As the chart above shows, private sector investment hasn't grown much at all for the past 10 years. This is one of the root causes of the fact that the current recovery has been the weakest ever.


The October ISM manufacturing survey declined a bit from September, but is still at very strong levels. This strongly suggests that GDP growth in the current quarter will be at least 3-4%. If so, that in turn would be a good indicator that labor productivity continues to improve.


The much larger service sector of the economy is also showing very positive readings in the October ISM survey. The Eurozone is doing well also. We are in a synchronized global upturn, and that is very good.


The manufacturing sector must be feeling fairly optimistic, since a solid majority of those surveyed report increased hiring plans. This bodes well for future jobs growth.


Real yields on 5-yr TIPS have tended to track the economy's real growth rate, as the chart above shows. Real yields have been in a modest uptrend for the past few years; I take this as a sign that the market is very reluctant to price in a strong recovery. According to the bond market, the outlook for the economy has improved only very modestly in the past year or so. No sign of exuberance here! Also, no sign of great expectations for tax reform. The market is still very cautious about the growth outlook.

So what about Trump's tax reform proposal? It looks good, but it could be better. It's very business-friendly (e.g., cutting the corporate tax rate significantly, allowing for immediate expensing, shifting to a territorial system that taxes profits only at their source, and eliminating or limiting many deductions). But it's tainted by keeping a very high rate on top income earners (and a new, even higher rate on those who make more than a million), and by not reducing the tax on capital gains and dividend income. However, these negative effects are somewhat offset by the phaseout of the death tax, the elimination of the alternative minimum tax, and the indexation of tax brackets by future inflation.

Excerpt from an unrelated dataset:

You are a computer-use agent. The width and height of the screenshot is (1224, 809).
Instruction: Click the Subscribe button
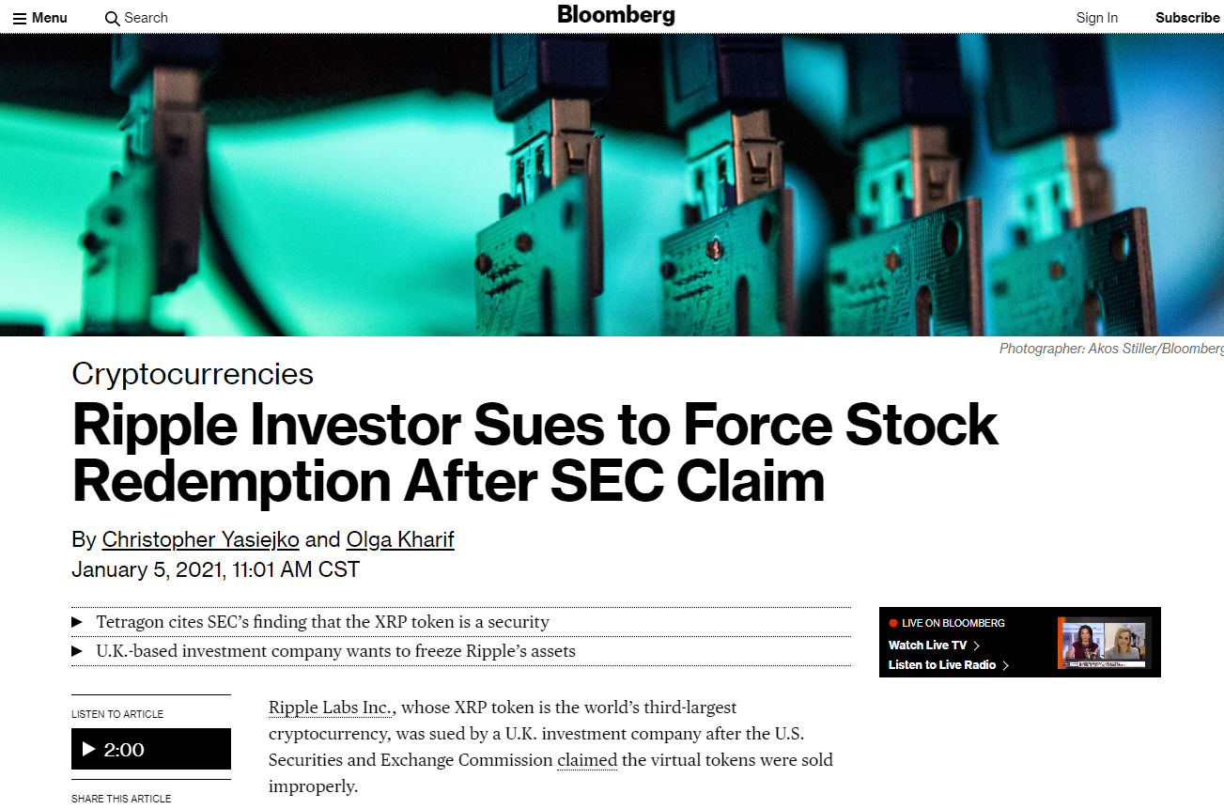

Trump's proposal effectively shifts a lot of the corporate tax burden to individuals, which in principle is a good thing, because in theory there should be no tax on businesses. Whatever tax businesses do pay is effectively passed on to consumers, employees, and shareholders—better and more efficient to tax them directly than indirectly. The top rate for individuals is there purely for political purposes; it will do nothing to stimulate investment or the economy because it fails to increase the incentives of the most successful to invest, take risk, and work harder. That's like hobbling those most capable of creating new jobs. It will also mean that those in the middle class who strive to reach upper class status will face a very steep marginal tax rate curve, thus creating new burdens for the middle class. And by creating very different top rates for individuals and corporations, it will result in myriad efforts to arbitrage the difference (e.g., by switching from S corp to C corp status).

It will, however, very likely result in more investment in the US, since it sharply increases the after-tax returns to corporate risk-taking in the US relative to other countries. Lots of capital that has fled high US business tax rates will likely return, with the net result being to increase the ratio of capital to labor in the US. That in turn would have the salutary effect of boosting wage income, because when you add capital to an economy you automatically make labor relatively scarce, and that has the effect of boosting wages. (If you want to invest more in an economy, you need to hire people to run the business.) If this tax proposal passes, we can expect to see more overall growth in the economy, more jobs creation, PLUS higher real incomes for the vast middle class. Unemployment is low, so a significant increase in the demand for labor is almost certain to require higher real wages. Rising real incomes would be a very welcome thing for everyone.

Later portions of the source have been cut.